Struct EndpointKey

pub struct EndpointKey {
    pub validity: Duration,
    /* private fields */
}

A key pair that identifies and authenticates an Endpoint.

Fields

validity: Duration

How long certificates should be valid for. Defaults to 2 minutes.

Implementations

impl EndpointKey

pub fn generate() -> Result<Self, Error>

Generate a new random key using the default scheme.

pub fn generate_for(scheme: SigScheme) -> Result<Self, Error>

Generate a new random key using a particular scheme.

pub fn load(key: KeyPair, scheme: SigScheme) -> Self

Load an existing key from a rcgen::KeyPair.

Panics if scheme doesn’t match the keypair.

Methods from Deref<Target = KeyPair>

pub fn algorithm(&self) -> &'static SignatureAlgorithm

Returns the key pair’s signature algorithm

pub fn public_key_raw(&self) -> &[u8]

Get the raw public key of this key pair

The key is in raw format, as how ring::signature::KeyPair::public_key would output, and how ring::signature::UnparsedPublicKey::verify would accept.

pub fn is_compatible(&self, signature_algorithm: &SignatureAlgorithm) -> bool

Check if this key pair can be used with the given signature algorithm

pub fn compatible_algs( &self, ) -> impl Iterator<Item = &'static SignatureAlgorithm>

Returns (possibly multiple) compatible SignatureAlgorithm’s that the key can be used with

pub fn public_key_der(&self) -> Vec<u8>

Return the key pair’s public key in DER format

The key is formatted according to the SubjectPublicKeyInfo struct of X.509. See RFC 5280 section 4.1.

pub fn public_key_pem(&self) -> String

Return the key pair’s public key in PEM format

The returned string can be interpreted with openssl pkey --inform PEM -pubout -pubin -text

pub fn serialize_der(&self) -> Vec<u8>

Serializes the key pair (including the private key) in PKCS#8 format in DER

Panics if called on a remote key pair.

pub fn serialized_der(&self) -> &[u8]

Returns a reference to the serialized key pair (including the private key) in PKCS#8 format in DER

Panics if called on a remote key pair.

pub fn as_remote(&self) -> Option<&(dyn RemoteKeyPair + Sync + Send)>

Access the remote key pair if it is a remote one

pub fn serialize_pem(&self) -> String

Serializes the key pair (including the private key) in PKCS#8 format in PEM

Trait Implementations

impl Clone for EndpointKey

fn clone(&self) -> EndpointKey

Returns a copy of the value.

fn clone_from(&mut self, source: &Self)

Performs copy-assignment from source.

impl Debug for EndpointKey

fn fmt(&self, f: &mut Formatter<'_>) -> Result

Formats the value using the given formatter.

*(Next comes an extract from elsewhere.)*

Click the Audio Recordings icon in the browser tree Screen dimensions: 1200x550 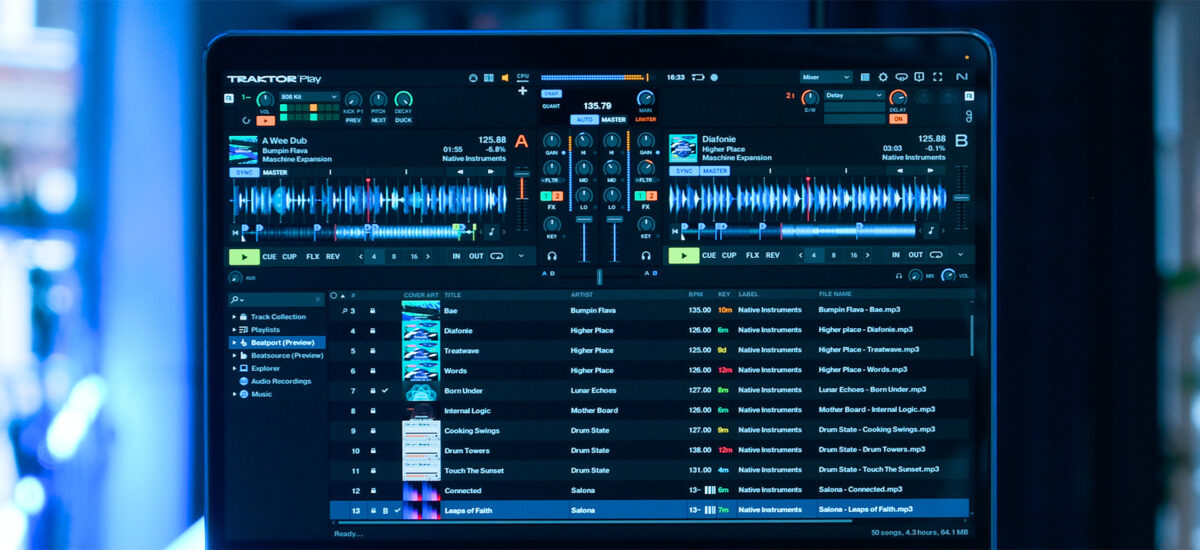[x=243, y=381]
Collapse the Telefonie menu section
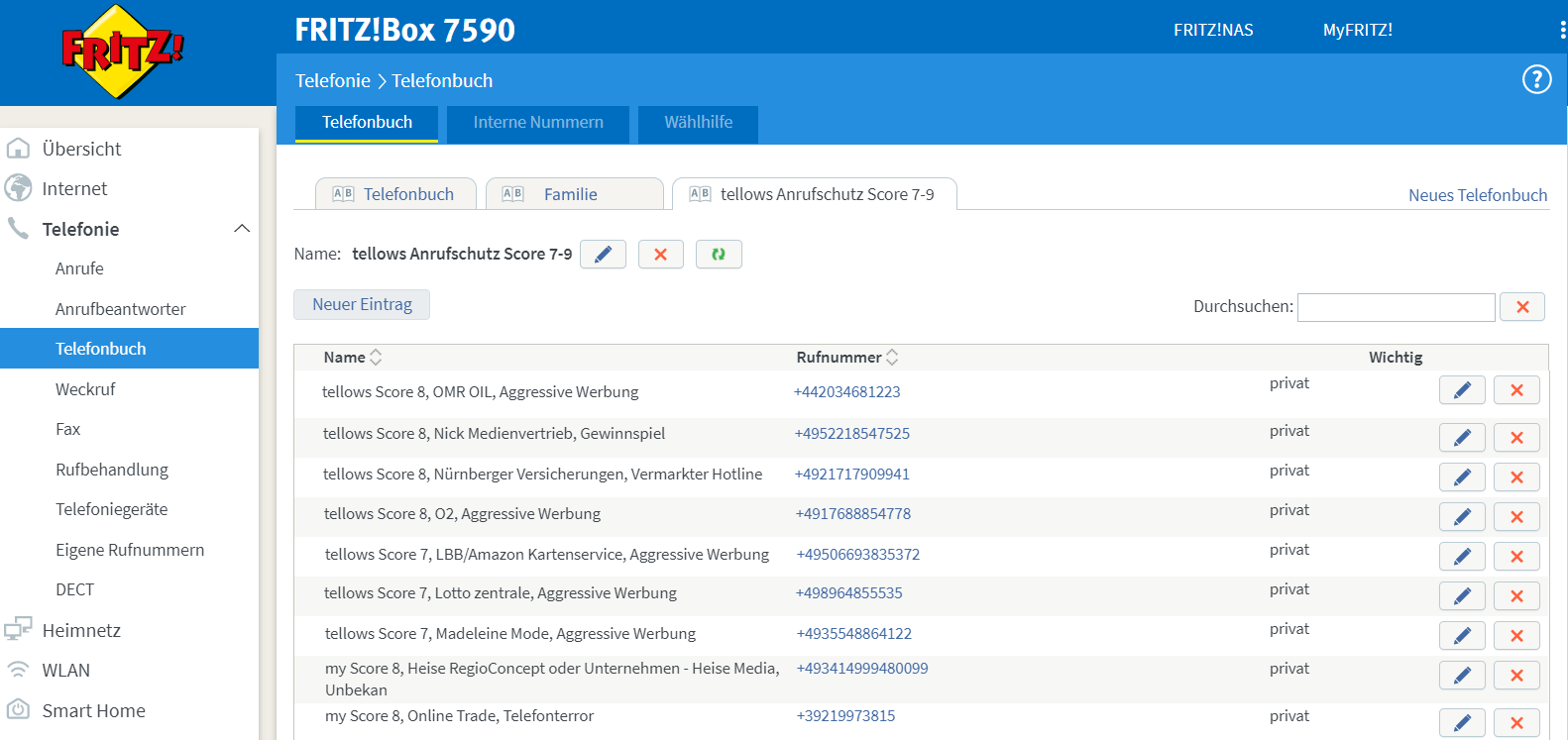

impl Deref for EndpointKey

type Target = KeyPair

The resulting type after dereferencing.

fn deref(&self) -> &Self::Target

Dereferences the value.

impl ResolvesClientCert for EndpointKey

fn resolve( &self, _hints: &[&[u8]], schemes: &[SignatureScheme], ) -> Option<Arc<CertifiedKey>>

Resolve a client certificate chain/private key to use as the client’s identity.

fn has_certs(&self) -> bool

Return true if any certificates at all are available.

fn only_raw_public_keys(&self) -> bool

Return true if the client only supports raw public keys.

impl ResolvesServerCert for EndpointKey

fn resolve(&self, _hello: ClientHello<'_>) -> Option<Arc<CertifiedKey>>

Choose a certificate chain and matching key given simplified ClientHello information.

fn only_raw_public_keys(&self) -> bool

Return true when the server only supports raw public keys.